Fortrea is currently seeking a pro-active Clinical Trial Administrator  to join our expanding team in Denmark.

The Clinical Trial Administrator (CTA) is an essential member of a Clinical Project Team responsible for the execution of a Clinical Research Project. The degree of responsibility given to the CTA shall reflect their experience, and level of contribution which they can make to the project. The CTA performs study-related tasks as required by the department, including (but not limited to): communicate with project team members regarding study updates, maintain documentation as required by protocols, SOPs and regulatory standards, to ensure timely production of high quality clinical data, provide systems support, track information related to the status of study activities and assist with general administrative functions as required. Activities will be conducted in compliance with Company or Sponsor SOPs and regulatory standards and guidelines applicable.

Summary of Responsibilities:

Document and track study activities using relevant forms and tools, as well as relevant Project Management Systems with guidance/support.

Assist in the preparation of study and site-specific materials in accordance with relevant SOPs.

Complete minute taking and documentation for sponsor/external or internal teleconferences as requested.

Assist in setting up and maintaining tracking systems/spreadsheets for e.g., study supplies.

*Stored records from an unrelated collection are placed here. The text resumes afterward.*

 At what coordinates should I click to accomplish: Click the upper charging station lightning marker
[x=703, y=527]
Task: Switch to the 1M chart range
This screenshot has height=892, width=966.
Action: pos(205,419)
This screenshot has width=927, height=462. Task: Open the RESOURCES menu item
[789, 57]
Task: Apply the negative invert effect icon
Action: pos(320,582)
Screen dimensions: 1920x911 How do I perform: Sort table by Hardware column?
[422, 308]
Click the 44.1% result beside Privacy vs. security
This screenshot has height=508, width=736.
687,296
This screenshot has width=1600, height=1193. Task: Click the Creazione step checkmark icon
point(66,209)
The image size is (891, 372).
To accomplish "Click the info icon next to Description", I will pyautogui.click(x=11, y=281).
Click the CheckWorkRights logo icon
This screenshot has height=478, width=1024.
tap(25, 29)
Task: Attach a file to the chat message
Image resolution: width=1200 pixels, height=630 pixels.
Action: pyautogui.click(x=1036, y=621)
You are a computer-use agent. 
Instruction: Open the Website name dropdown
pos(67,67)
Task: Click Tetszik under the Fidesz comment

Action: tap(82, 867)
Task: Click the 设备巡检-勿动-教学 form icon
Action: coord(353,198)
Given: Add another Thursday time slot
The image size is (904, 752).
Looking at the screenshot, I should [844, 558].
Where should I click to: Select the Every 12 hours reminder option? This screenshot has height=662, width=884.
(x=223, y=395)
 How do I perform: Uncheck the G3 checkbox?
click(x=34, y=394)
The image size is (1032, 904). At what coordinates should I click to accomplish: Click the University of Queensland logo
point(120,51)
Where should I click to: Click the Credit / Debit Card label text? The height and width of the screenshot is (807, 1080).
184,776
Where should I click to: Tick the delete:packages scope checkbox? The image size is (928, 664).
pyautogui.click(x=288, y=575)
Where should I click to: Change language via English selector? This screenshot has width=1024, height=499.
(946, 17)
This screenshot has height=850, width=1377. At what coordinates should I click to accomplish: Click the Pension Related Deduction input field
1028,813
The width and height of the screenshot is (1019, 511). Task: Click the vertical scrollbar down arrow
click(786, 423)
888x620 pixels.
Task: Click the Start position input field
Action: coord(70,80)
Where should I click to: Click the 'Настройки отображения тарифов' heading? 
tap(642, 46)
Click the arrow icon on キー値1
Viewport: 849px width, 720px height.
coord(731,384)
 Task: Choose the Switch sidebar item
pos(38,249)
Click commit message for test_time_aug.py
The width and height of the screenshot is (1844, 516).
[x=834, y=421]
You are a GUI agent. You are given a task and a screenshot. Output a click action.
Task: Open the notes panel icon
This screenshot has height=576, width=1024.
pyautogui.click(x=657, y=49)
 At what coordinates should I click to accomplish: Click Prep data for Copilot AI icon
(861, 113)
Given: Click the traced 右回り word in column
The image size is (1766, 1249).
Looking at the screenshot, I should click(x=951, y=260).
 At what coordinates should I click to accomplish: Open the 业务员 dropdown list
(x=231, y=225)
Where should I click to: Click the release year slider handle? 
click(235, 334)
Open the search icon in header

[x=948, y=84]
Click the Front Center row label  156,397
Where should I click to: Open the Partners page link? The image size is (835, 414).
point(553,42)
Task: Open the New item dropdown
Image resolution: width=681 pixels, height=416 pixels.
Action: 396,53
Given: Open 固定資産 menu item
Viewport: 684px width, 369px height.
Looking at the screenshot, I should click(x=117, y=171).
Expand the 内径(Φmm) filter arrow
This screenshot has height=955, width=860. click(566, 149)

Maintain the Project Directory.

Provide support for Investigator Meetings; track meeting attendees and/or other information regarding the Investigator Meeting.

Provide support to project team (e.g., proof-reading and editing correspondence, mailings, shipping of study files, faxing and photocopying documents, assembling study documents, and arranging meetings, etc.).

Maintain Trial Master File documentation within the appropriate TMF platform, participate in TMF QC, as assigned, and track and /archive as applicable.

Audit and CAPA tracking.

Set up and maintain clinical investigator files and documentation.

Liaise with vendors, as needed, for study conduct such as printing study materials and/or external systems access for study team members.

Coordinate and plan study supply shipments with vendors.

Maintain and confirm shipment information such as courier tracking numbers and date of shipping and delivery.

Prepare/assemble/ship supplies to sites pre-SIV: Study File Notebooks, CRFs, other study-specific ancillary supplies (i.e., diary cards, patient visit reminders).

Generate reports as needed, for example CTMS site contact information list.

Work with the In-House CRA and other project team members on reconciliation of data with CTMS.

General communications to sponsors, sites and internal team members via electronic mail or courier or telephone.

Perform other administrative duties as assigned by Line Manager, Project Managers or Clinical Trial Lead.

Minimum Required:

Prior experience in clinical research field - preferred

University/college degree (life science preferred), or certification in a related allied health profession from an appropriately accredited institution (e.g., nursing certification, medical or laboratory technology)

Good organizational and time management skills

Good communication skills, oral and written

Fluent in Danish language and in English, both written and verbal.

Fortrea is actively seeking motivated problem-solvers and creative thinkers who share our passion for overcoming barriers in clinical trials. Our unwavering commitment is to revolutionize the development process, ensuring the swift delivery of life-changing ideas and therapies to patients in need. Join our exceptional team and embrace a collaborative workspace where personal growth is nurtured, enabling you to make a meaningful global impact.